A continuación, la niña rubia apoyó con suavidad las palmas sobre la mesa: un gesto divertido e infantil, que parecía no estar acorde a su rabieta anterior. Tras un saltito, apoyó su pequeño trasero sobre el borde del mueble. Ahora, la altura de su mirada estaba al mismo nivel que la de Faminov.
—¿Se siente bien, coronel?
Al instante, Faminov salió del estado de shock, e inhaló una enorme bocanada de aire. De sus cuencas oculares bajaban hilillos de agua tibia y salada. Hubiera jurado que eso fue un ataque de pánico, una pesadilla en vigilia, pero notó que los otros dos soldados también se veían asustados.
Anastasia continuó, con total calma.
—Pero... ¿Qué responsabilidad real puede tener un Coronel como usted? Para decir las cosas como son, usted no es más que un eslabón de una vieja cadena carcomida por la podredumbre, que tan bien representa la "Gran Calamidad": o sea, su raza pestilente, señor Faminov. Puesto de otra manera, ustedes son tan ineptos como limitados son sus genes. Pero... ¿sabe una cosa? —dijo sonriendo—. Hasta las bestias salvajes pueden ser adiestradas usando los condicionamientos adecuados, y es justamente ahí donde usted me puede ser de gran ayuda. Coronel —confesó haciendo una coqueta caída de ojos—, para serle sincera, lo convoqué para pedirle un favor, si fuera tan amable. ¿Sería capaz de hacer algo por mí?
Faminov, viéndose una vez más esperanzado, respondió rápidamente.
—¡Sí! Por supuesto... ¡Lo que usted desee, señorita Romanova!
—No esperaba menos de un oficial de la Federación Rusa —declaró Anastasia, mirando con satisfacción a uno de sus temerosos soldados. Sus retorcidas sonrisas volvieron a sus caras por un instante.
—Bien —prosiguió—, diríjase a la cocina. El guardia al final del pasillo va a guiarlo; pregúntele con confianza. Y cuando esté allí, pida que le den un frasco mediano de aproximadamente un litro de capacidad.
—¿Un...frasco?
—Si, un...frasco, un frasco de vidrio para ser exactos. ¿Puede hacer eso?

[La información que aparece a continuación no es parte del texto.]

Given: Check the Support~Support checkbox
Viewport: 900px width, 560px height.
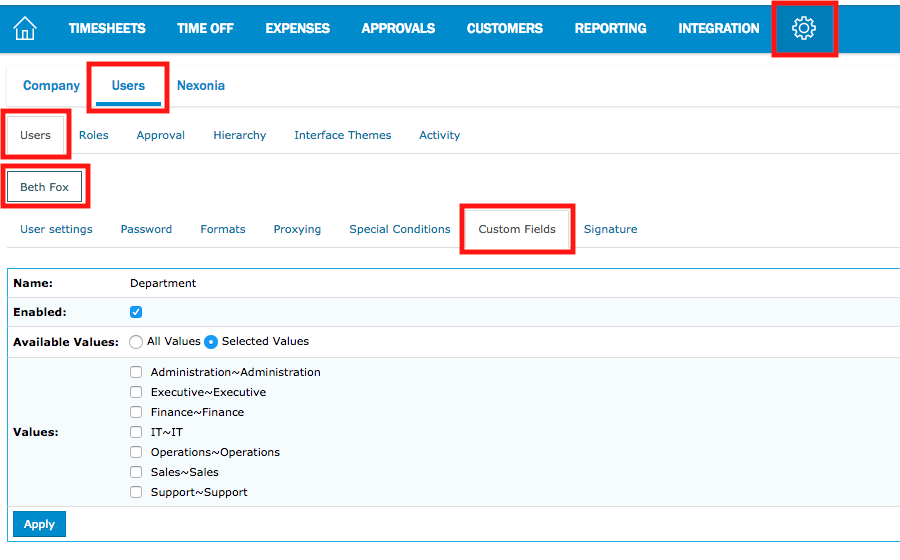Looking at the screenshot, I should [136, 492].
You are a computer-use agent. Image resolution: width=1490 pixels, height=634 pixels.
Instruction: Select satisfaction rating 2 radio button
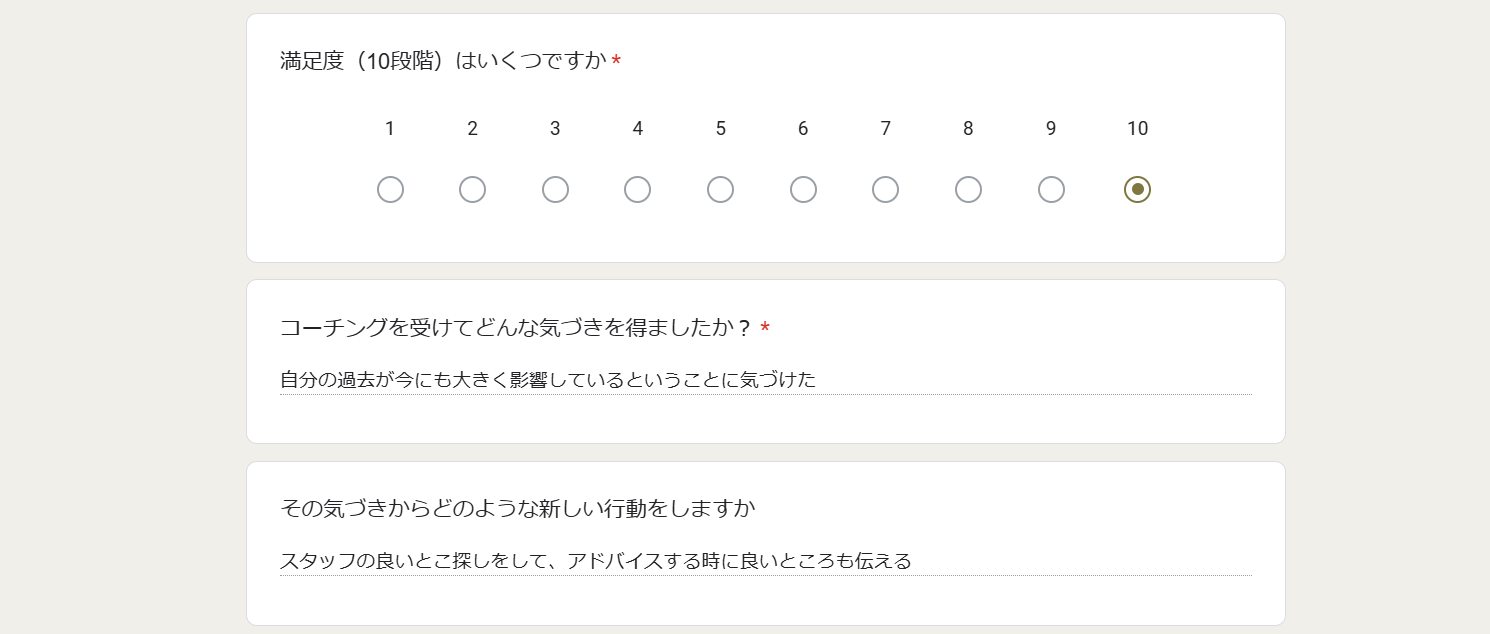tap(472, 189)
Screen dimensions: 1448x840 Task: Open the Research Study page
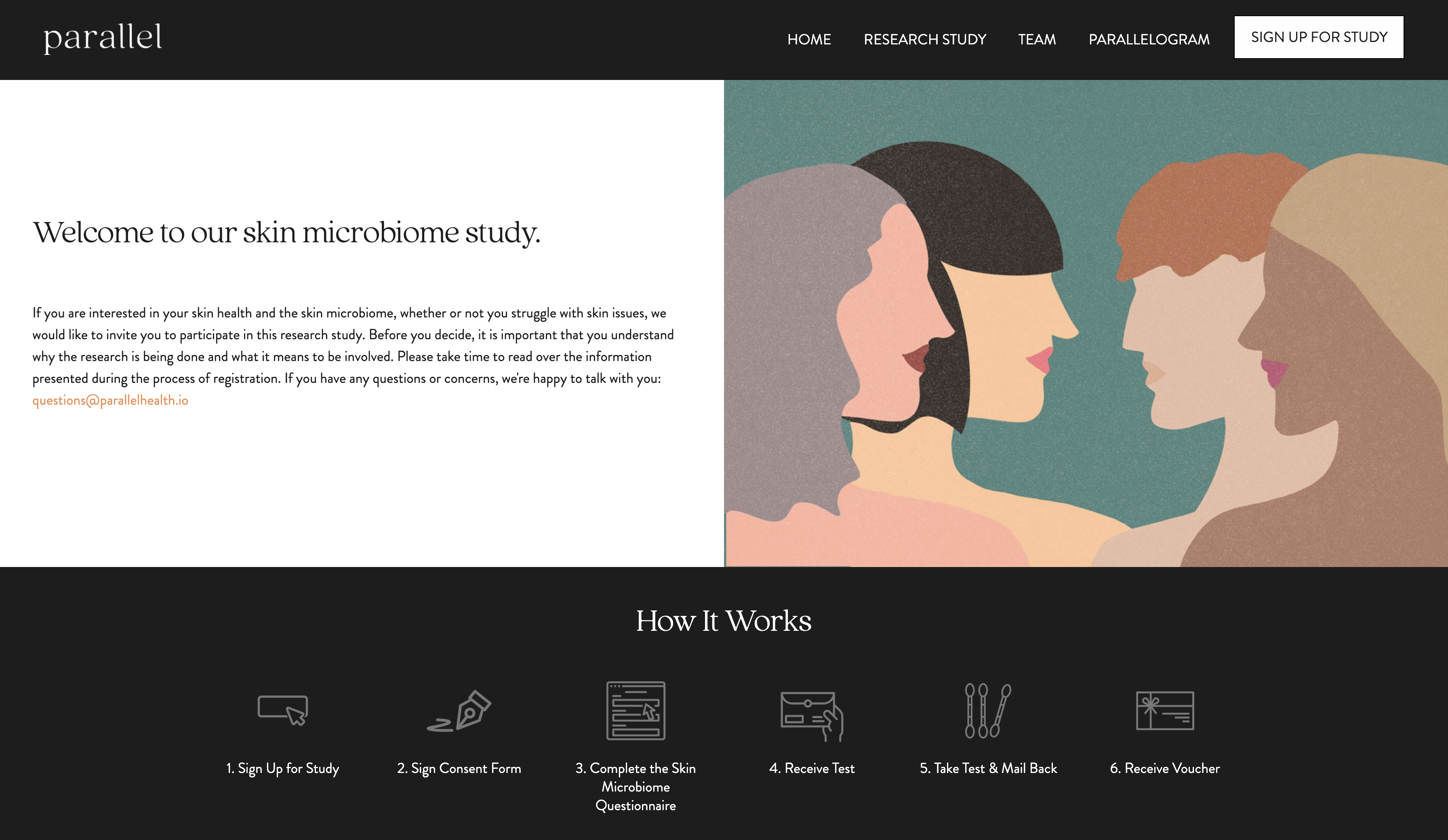[924, 39]
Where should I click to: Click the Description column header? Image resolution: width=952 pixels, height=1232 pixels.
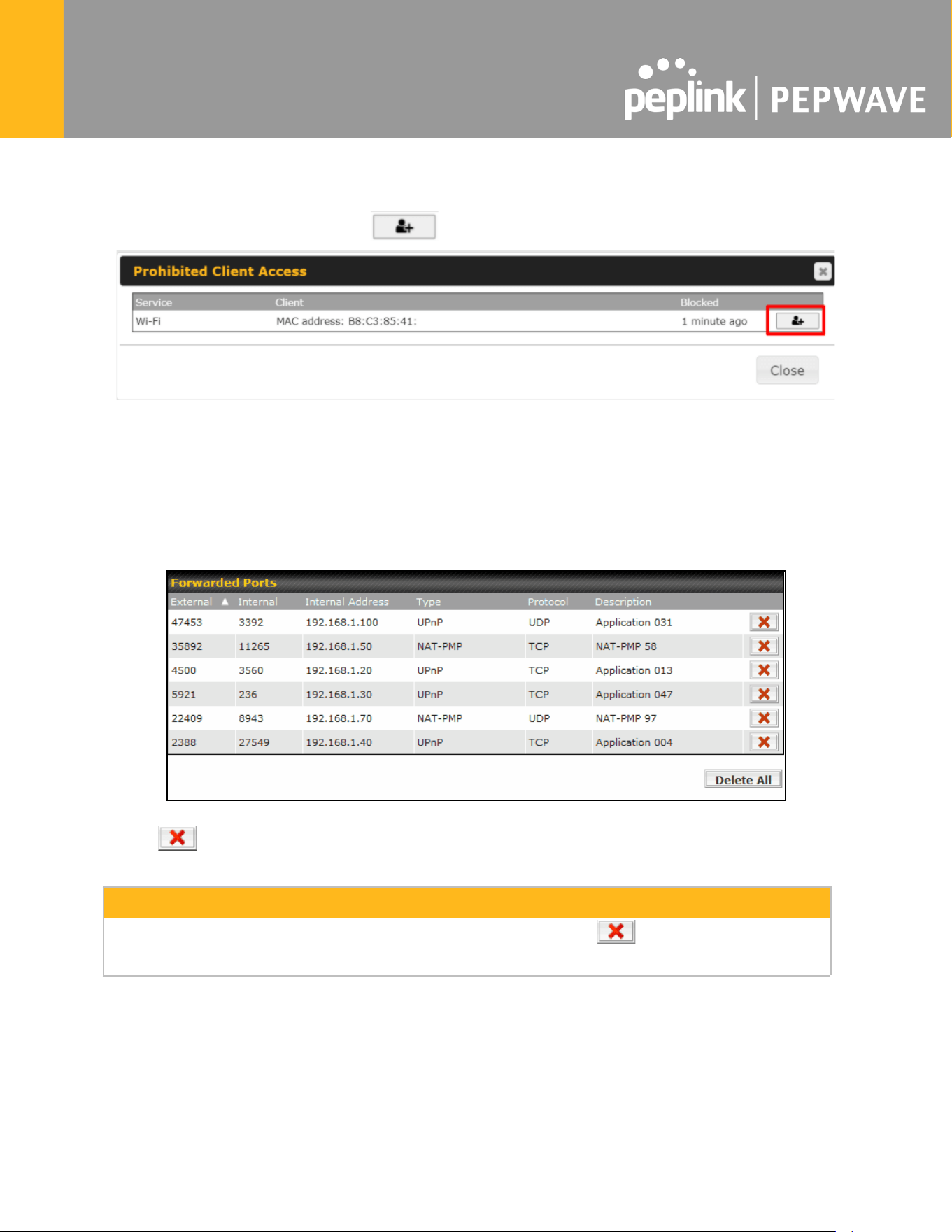[x=623, y=602]
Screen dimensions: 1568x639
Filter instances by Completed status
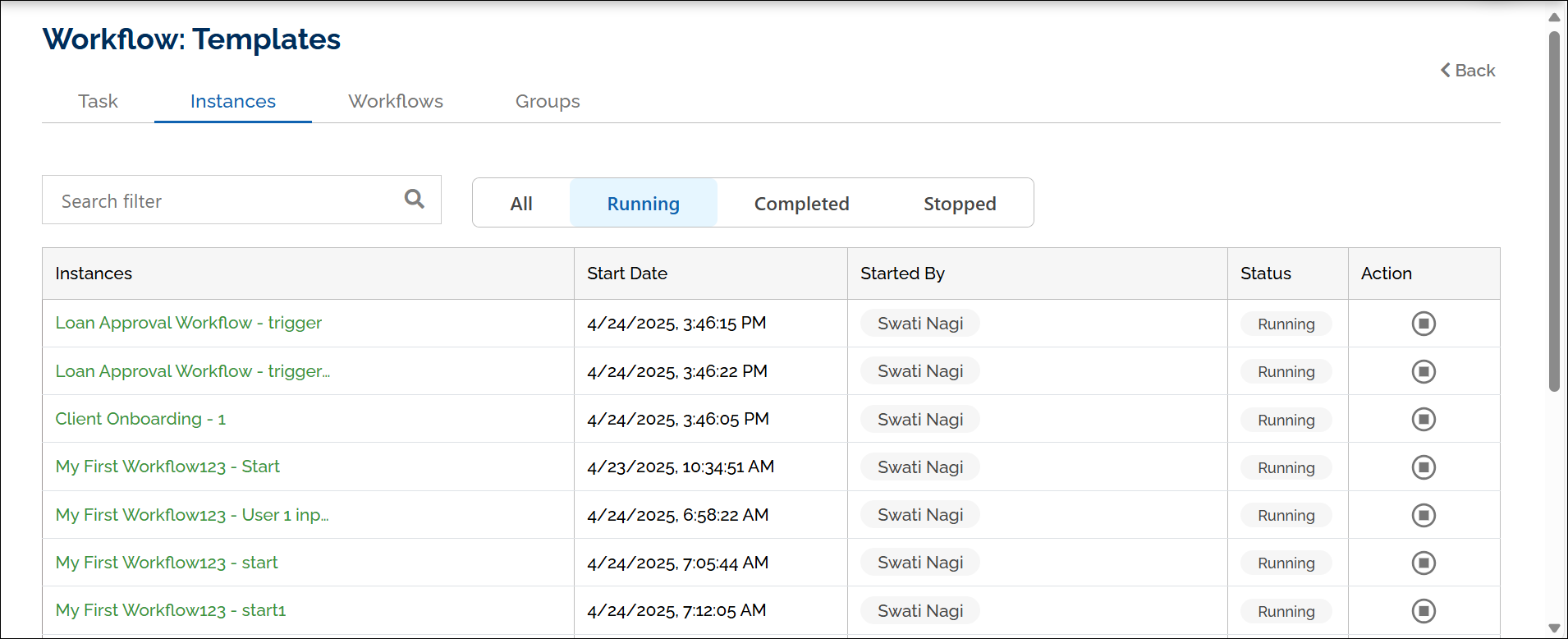[x=801, y=204]
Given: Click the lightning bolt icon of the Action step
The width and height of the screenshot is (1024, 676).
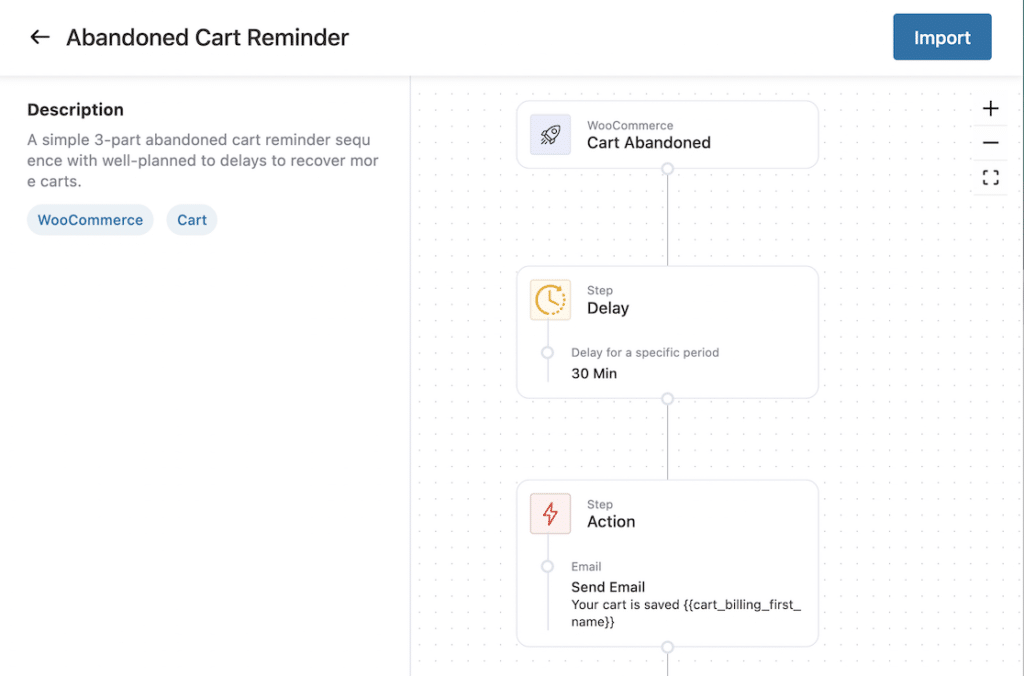Looking at the screenshot, I should [x=550, y=514].
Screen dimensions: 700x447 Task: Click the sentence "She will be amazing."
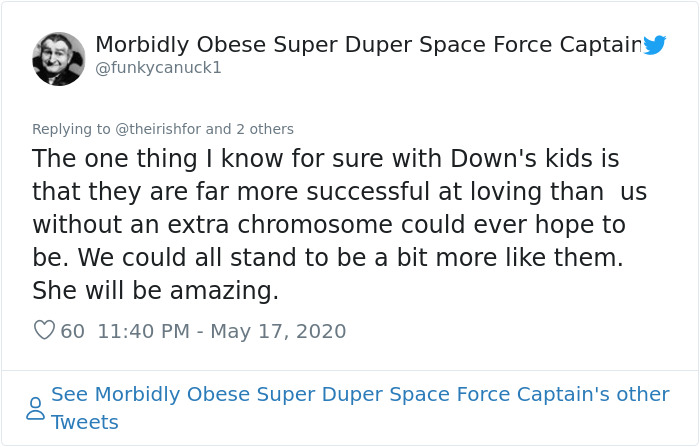(155, 290)
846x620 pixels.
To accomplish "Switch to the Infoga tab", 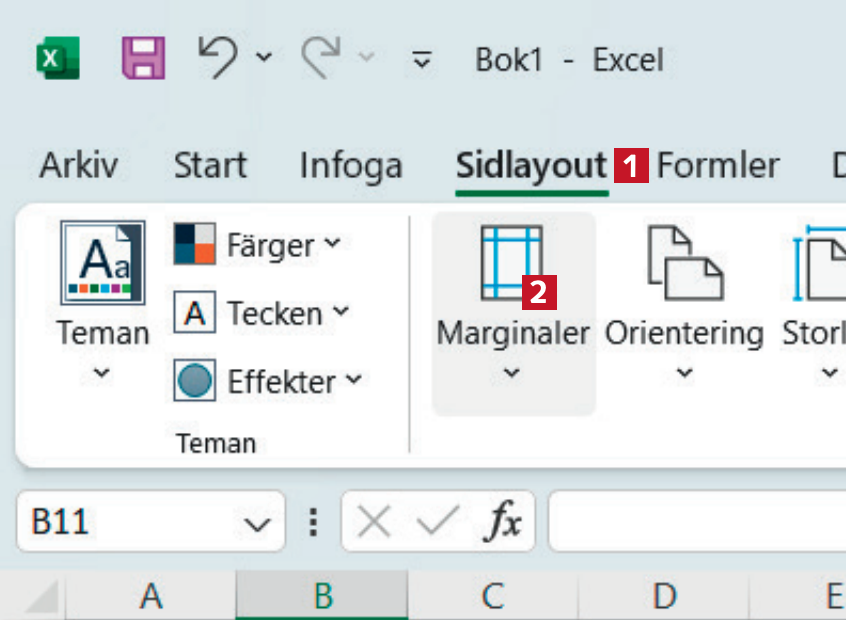I will click(350, 165).
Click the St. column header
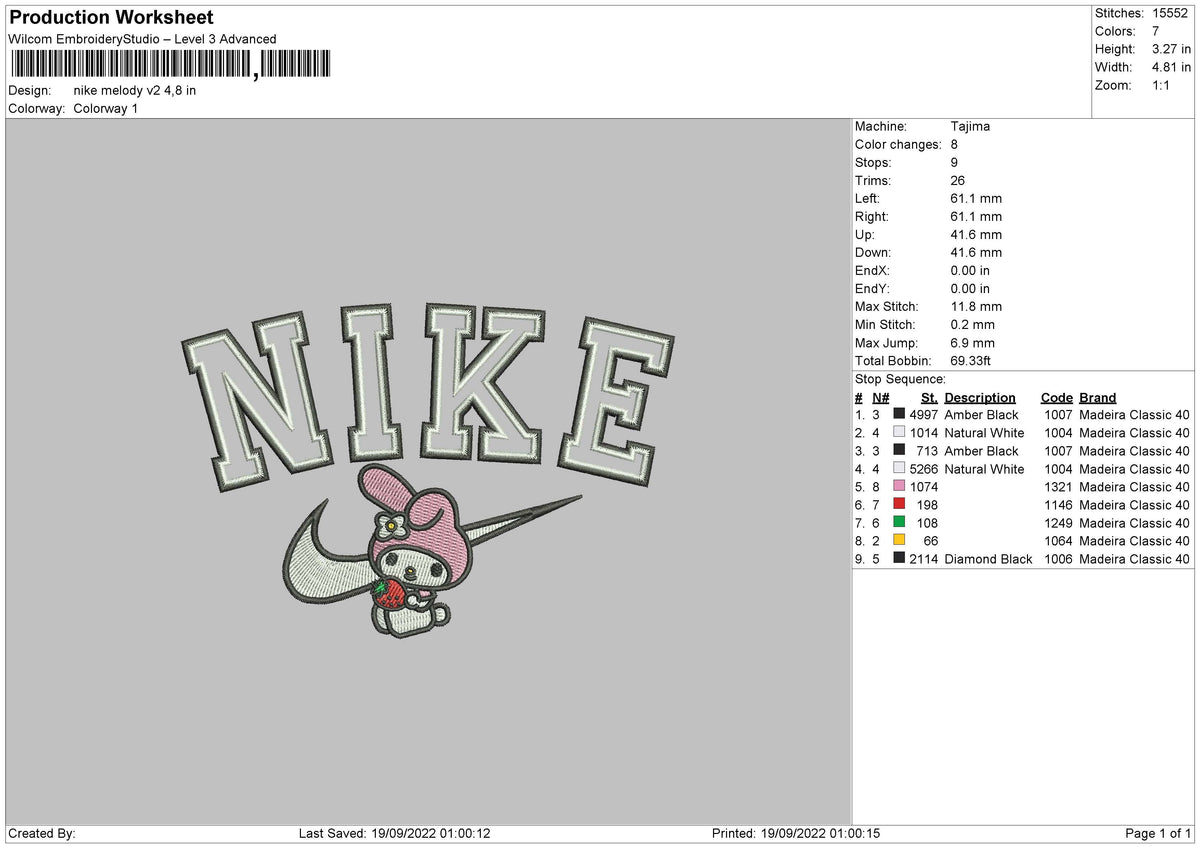 coord(928,397)
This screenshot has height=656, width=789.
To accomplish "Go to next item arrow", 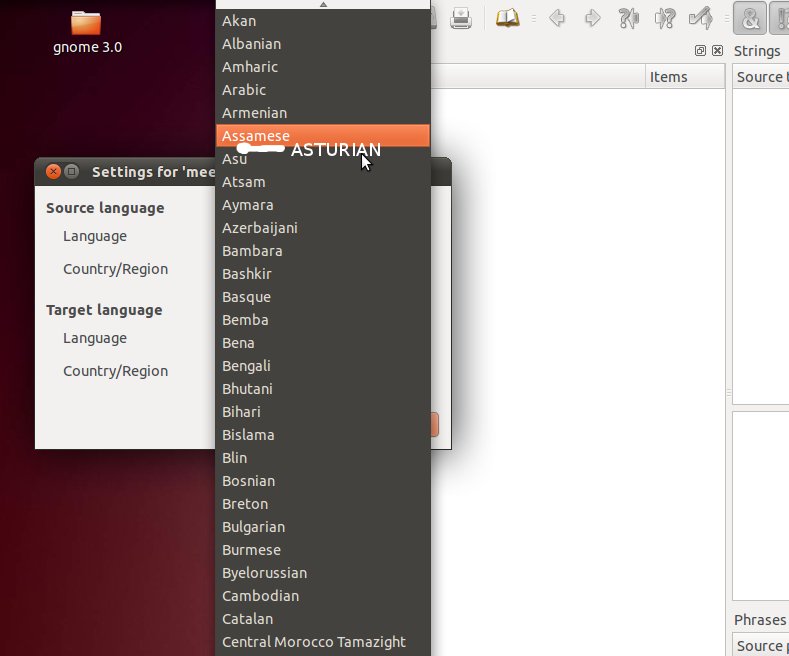I will [x=592, y=18].
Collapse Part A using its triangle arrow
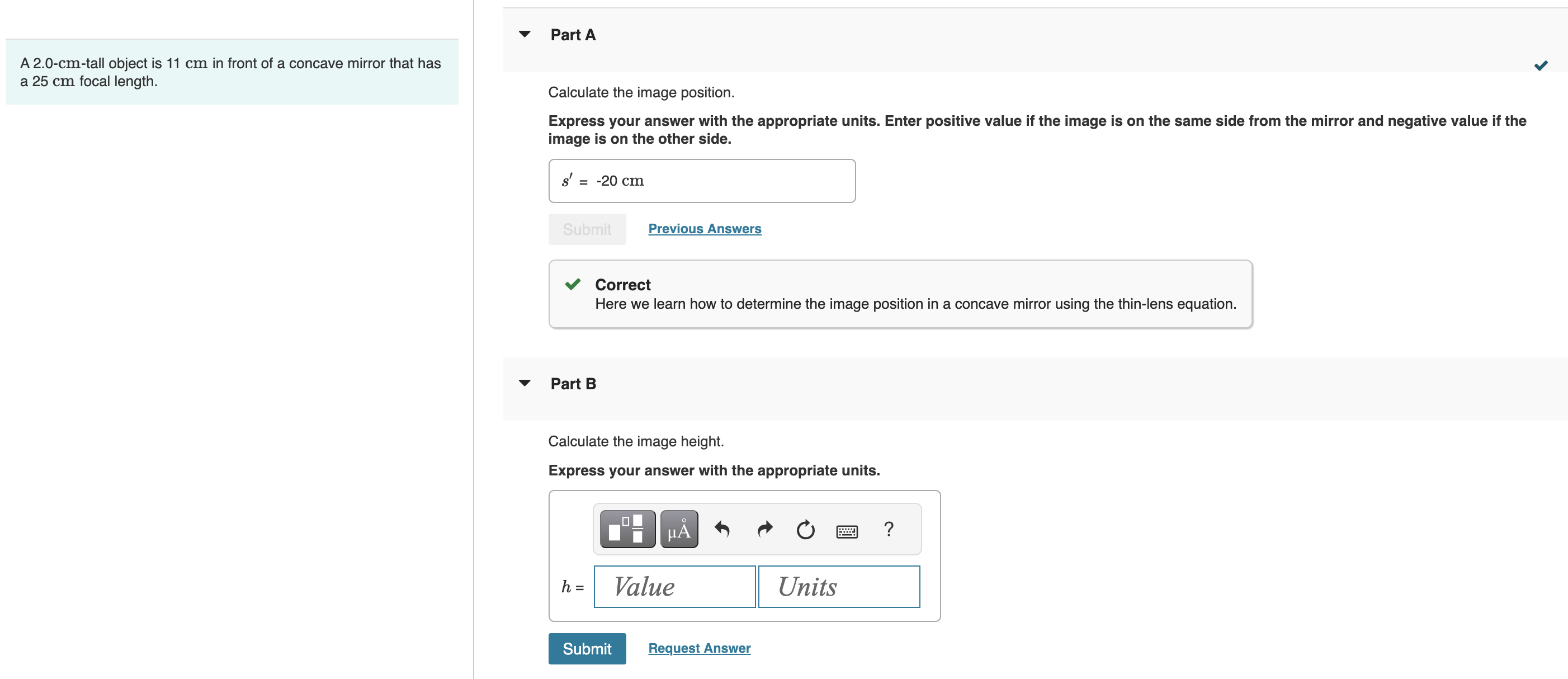Screen dimensions: 1568x679 point(525,34)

—Pues claro, señorita Romanova. Lo haré.
A esas alturas Faminov ya no sabía que pensar.
Prefería no hacerlo.
Nota al pie:
(1) Aunque parezca mentira, en algunas FFAA se prefiere el uso de documentos redactados en máquinas de escribir eléctricas, para evitar sus copias digitales y posibles filtraciones.